Sony’s Magic Lab are set to demonstrate a new procedural animation system which it says allows VR characters found in VR to “imbue a sense of shared space with the player” with realistic eye, head and body movements.
GDC 2017 is underway, and as ever the event is brimming with intriguing talks on the subject of VR and subjects tangential to it. Magic Lab, a division within Sony dedicated to researching future advancements in the field of entertainment, has understandably been somewhat pre-occupied with the conundrums surrounding virtual reality.
At this year’s Game Developer Conference, it’s picked one of the more difficult topics that face developers of immersive entertainment (and in truth gaming at large), how do you make your in-game NPC’s react believably. Whilst this problem is not limited to VR gaming, due to the medium’s unique ability to conjure presence in players, sharing space with a virtual character means those NPCs are far more susceptible to appearing fake or uninteresting.

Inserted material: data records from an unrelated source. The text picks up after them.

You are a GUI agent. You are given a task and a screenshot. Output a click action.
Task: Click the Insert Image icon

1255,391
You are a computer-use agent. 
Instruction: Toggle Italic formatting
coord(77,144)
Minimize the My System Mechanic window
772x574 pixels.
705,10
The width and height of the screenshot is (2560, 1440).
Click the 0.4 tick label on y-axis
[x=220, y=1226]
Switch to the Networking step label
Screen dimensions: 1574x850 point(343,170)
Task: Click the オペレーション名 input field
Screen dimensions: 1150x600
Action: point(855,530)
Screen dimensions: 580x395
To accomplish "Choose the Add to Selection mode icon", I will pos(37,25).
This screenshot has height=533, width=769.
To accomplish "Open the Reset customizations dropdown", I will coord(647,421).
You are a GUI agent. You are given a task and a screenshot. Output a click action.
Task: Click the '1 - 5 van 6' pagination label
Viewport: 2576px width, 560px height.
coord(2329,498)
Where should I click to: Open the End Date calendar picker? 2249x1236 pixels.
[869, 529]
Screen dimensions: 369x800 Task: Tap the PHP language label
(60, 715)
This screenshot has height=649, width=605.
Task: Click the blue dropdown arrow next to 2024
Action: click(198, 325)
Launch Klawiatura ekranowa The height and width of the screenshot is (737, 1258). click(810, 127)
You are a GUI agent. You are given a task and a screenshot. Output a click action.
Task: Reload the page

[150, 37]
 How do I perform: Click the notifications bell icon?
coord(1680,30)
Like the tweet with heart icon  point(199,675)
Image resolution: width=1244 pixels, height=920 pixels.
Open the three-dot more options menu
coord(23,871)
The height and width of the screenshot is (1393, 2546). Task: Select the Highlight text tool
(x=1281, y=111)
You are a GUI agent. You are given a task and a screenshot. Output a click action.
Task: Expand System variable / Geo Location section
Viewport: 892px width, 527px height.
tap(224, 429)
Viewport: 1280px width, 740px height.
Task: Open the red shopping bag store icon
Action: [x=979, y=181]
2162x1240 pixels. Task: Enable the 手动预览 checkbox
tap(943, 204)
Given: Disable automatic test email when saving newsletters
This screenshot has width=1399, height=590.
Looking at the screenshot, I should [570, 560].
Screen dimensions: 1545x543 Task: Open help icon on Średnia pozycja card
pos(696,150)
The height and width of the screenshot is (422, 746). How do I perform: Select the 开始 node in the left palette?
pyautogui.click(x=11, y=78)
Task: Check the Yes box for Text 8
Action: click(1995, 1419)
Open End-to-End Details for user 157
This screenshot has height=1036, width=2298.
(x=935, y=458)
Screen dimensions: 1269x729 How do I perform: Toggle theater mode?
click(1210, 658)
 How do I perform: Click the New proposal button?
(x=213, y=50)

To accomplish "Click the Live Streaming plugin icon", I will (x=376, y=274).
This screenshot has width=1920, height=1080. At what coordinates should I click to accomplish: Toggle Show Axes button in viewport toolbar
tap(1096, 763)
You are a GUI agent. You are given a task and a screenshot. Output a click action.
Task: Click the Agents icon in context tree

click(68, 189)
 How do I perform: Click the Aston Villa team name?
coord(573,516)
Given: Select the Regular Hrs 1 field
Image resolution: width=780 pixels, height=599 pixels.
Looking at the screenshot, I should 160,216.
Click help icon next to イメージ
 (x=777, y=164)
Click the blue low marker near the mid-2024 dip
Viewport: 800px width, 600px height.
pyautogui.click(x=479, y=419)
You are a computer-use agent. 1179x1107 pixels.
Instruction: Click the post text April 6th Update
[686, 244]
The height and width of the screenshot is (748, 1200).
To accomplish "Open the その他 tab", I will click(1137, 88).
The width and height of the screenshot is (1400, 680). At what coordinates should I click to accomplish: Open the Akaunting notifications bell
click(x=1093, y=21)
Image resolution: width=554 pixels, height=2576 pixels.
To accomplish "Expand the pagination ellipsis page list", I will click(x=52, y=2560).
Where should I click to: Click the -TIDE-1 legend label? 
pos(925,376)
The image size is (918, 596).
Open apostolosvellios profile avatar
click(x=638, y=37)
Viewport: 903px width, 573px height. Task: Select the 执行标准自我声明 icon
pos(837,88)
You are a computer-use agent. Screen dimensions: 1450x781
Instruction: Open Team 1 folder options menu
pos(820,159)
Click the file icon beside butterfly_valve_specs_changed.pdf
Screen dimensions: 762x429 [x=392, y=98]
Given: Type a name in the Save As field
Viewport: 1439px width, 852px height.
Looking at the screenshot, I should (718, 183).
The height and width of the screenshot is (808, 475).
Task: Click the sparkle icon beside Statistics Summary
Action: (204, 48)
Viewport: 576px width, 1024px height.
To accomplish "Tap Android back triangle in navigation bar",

Magic Lab are due to demonstrate a new set of procedural systems which it says allow virtual characters to react not only to stimuli from the virtual environment, but more importantly cues from players. The demo will feature NPCs which can “react to sound/motion of the virtual environment as well as player sound/motion” and “interpret player head/hand pointing directions.” The NPCs then demonstrate virtual attentiveness by adjusting their “eyes, head, and body in a coordinated manner” whilst limited to their own specific field of view. The demo will allow the player to toggle various aspects of the demo characters on and off to gauge the effectiveness.
With social VR such a focus at the moment, with one of the world’s largest social companies firmly fixed on VR as the social platform of the future, solving ways to fool our acute human social senses are going to become extremely important. We’ll let you know how successful PlayStation Magic Lab have been as we’reat GDC all this week, and will hopefully see it in action.